I use a local cmpxchg in the LTTng tree as key instruction to manage the
ring buffer in a irq, softirq and NMI-safe way (due to the atomic nature
of this instruction), but without the overhead of synchronizing across
CPUs.
On ARM, the semantic looks a bit like PowerPC with linked load/linked
store, and you don't seem to need memory barriers. I guess that's either
because
a) they are implicit in the ll/ls or
b) ARM does not perform out-of-order memory read/writes or
c) they've simply been forgotten, and it's a bug.
the cmpxchg local instruction maps currently to cmpxchg, as a fallback,
since there is no difference between the SMP-aware and UP-only
instructions.
But if I look at arch/arm/include/asm/spinlock.h, the answer I get seems
to be c) : ARM needs memory barriers.
static inline void __raw_spin_lock(raw_spinlock_t *lock)
{
unsigned long tmp;
__asm__ __volatile__(
"1: ldrex %0, [%1]\n"
" teq %0, #0\n"
#ifdef CONFIG_CPU_32v6K
" wfene\n"
#endif
" strexeq %0, %2, [%1]\n"
" teqeq %0, #0\n"
" bne 1b"
: "=&r" (tmp)
: "r" (&lock->lock), "r" (1)
: "cc");
smp_mb();
}
static inline void __raw_spin_unlock(raw_spinlock_t *lock)
{
smp_mb();
__asm__ __volatile__(
" str %1, [%0]\n"
#ifdef CONFIG_CPU_32v6K
" mcr p15, 0, %1, c7, c10, 4\n" /* DSB */
" sev"
#endif
:
: "r" (&lock->lock), "r" (0)
: "cc");
}
Where the smp_mb() maps to dmb() on SMP systems :
arch/arm/include/asm/system.h :
#ifndef CONFIG_SMP
#define mb() do { if (arch_is_coherent()) dmb(); else barrier(); } while (0)
#define rmb() do { if (arch_is_coherent()) dmb(); else barrier(); } while (0)
#define wmb() do { if (arch_is_coherent()) dmb(); else barrier(); } while (0)
#define smp_mb() barrier()
#define smp_rmb() barrier()
#define smp_wmb() barrier()
#else
#define mb() dmb()
#define rmb() dmb()
#define wmb() dmb()
#define smp_mb() dmb()
#define smp_rmb() dmb()
#define smp_wmb() dmb()
#endif
Which tells me that the spin lock needs the dmb() to provide
acquire/release semantic with respect to other memory accesses within
the critical section.
And the code in __raw_spin_unlock seems a bit strange : on CPU_32v6K, it
does _two_ memory barriers (one synchronizing memory accesses, and then
one serializing memory accesses and unrelated instruction execution
too).
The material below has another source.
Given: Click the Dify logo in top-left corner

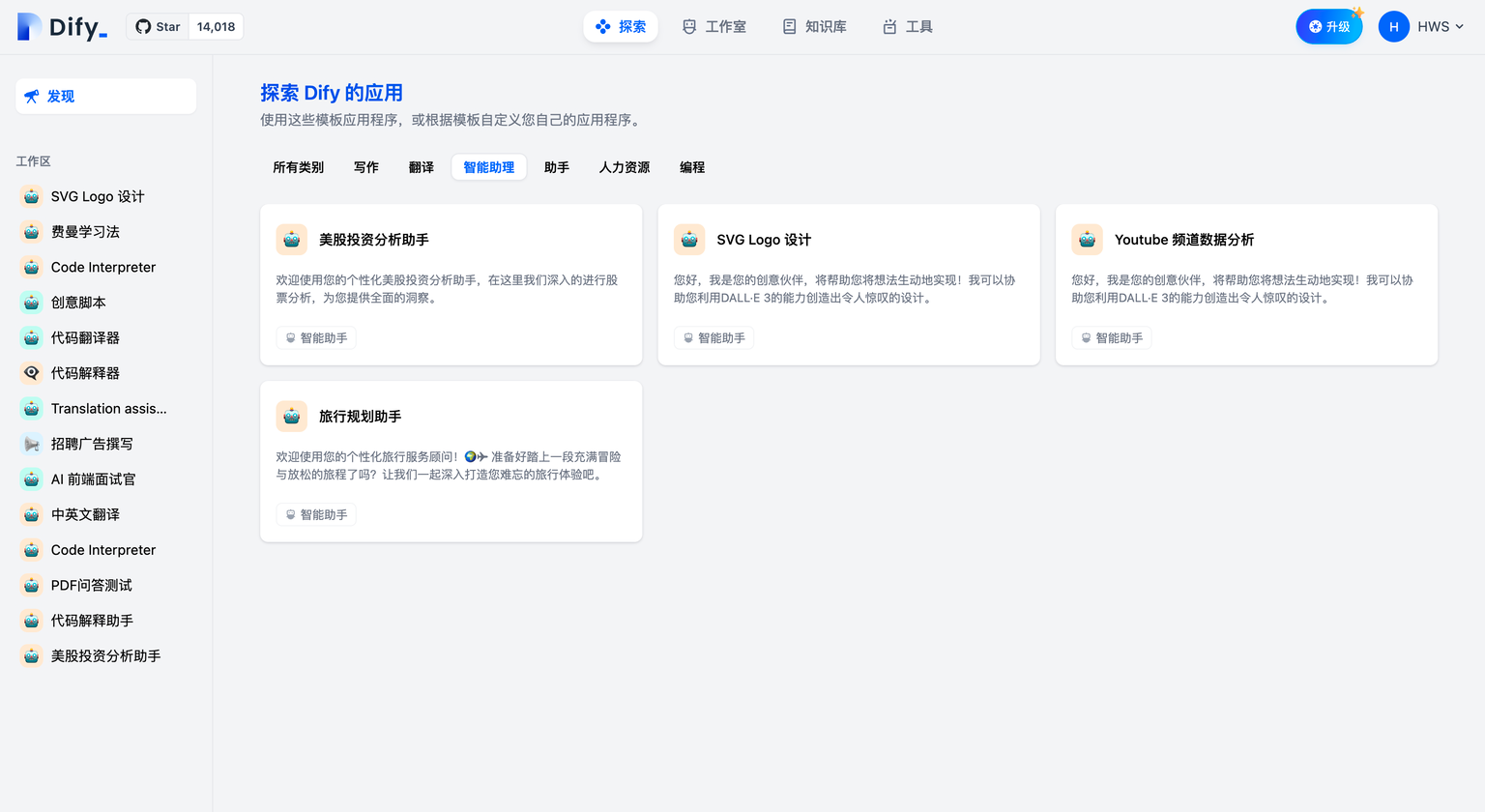Looking at the screenshot, I should (x=61, y=26).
Why ?
Given the atomic instruction semantic in the Linux kernel stated in
Documentation/atomic_ops.txt, instructions like cmpxchg, xchg and the
atomic add return family would be expected to have memory barriers on
SMP, but they don't. This is very likely a bug.
Mathieu
> > Signed-off-by: Catalin Marinas <catalin.marinas@....com>
> > ---
> > arch/arm/include/asm/system.h | 73 ++++++++++++++++++++++++++++++++++++++++-
> > 1 files changed, 71 insertions(+), 2 deletions(-)
> >
> > diff --git a/arch/arm/include/asm/system.h b/arch/arm/include/asm/system.h
> > index bd4dc8e..aa2debc 100644
> > --- a/arch/arm/include/asm/system.h
> > +++ b/arch/arm/include/asm/system.h
> > @@ -314,6 +314,12 @@ static inline unsigned long __xchg(unsigned long x, volatile void *ptr, int size
> > extern void disable_hlt(void);
> > extern void enable_hlt(void);
> >
> > +#if __LINUX_ARM_ARCH__ < 6
> > +
> > +#ifdef CONFIG_SMP
> > +#error "SMP is not supported on this platform"
> > +#endif
> > +
> > #include <asm-generic/cmpxchg-local.h>
> >
> > /*
> > @@ -325,9 +331,72 @@ extern void enable_hlt(void);
> > (unsigned long)(n), sizeof(*(ptr))))
> > #define cmpxchg64_local(ptr, o, n) __cmpxchg64_local_generic((ptr), (o), (n))
> >
> > -#ifndef CONFIG_SMP
> > #include <asm-generic/cmpxchg.h>
> > -#endif
> > +
> > +#else /* __LINUX_ARM_ARCH__ >= 6 */
> > +
> > +extern void __bad_cmpxchg(volatile void *ptr, int size);
> > +
> > +static inline unsigned long __cmpxchg(volatile void *ptr, unsigned long old,
> > + unsigned long new, int size)
> > +{
> > + unsigned long oldval, res;
> > +
> > + switch (size) {
> > + case 1:
> > + do {
> > + asm volatile("@ __cmpxchg1\n"
> > + " ldrexb %1, [%2]\n"
> > + " mov %0, #0\n"
> > + " teq %1, %3\n"
> > + " strexbeq %0, %4, [%2]\n"
> > + : "=&r" (res), "=&r" (oldval)
> > + : "r" (ptr), "Ir" (old), "r" (new)
> > + : "cc");
> > + } while (res);
> > + break;
> > +
> > + case 2:
> > + do {
> > + asm volatile("@ __cmpxchg1\n"
> > + " ldrexh %1, [%2]\n"
> > + " mov %0, #0\n"
> > + " teq %1, %3\n"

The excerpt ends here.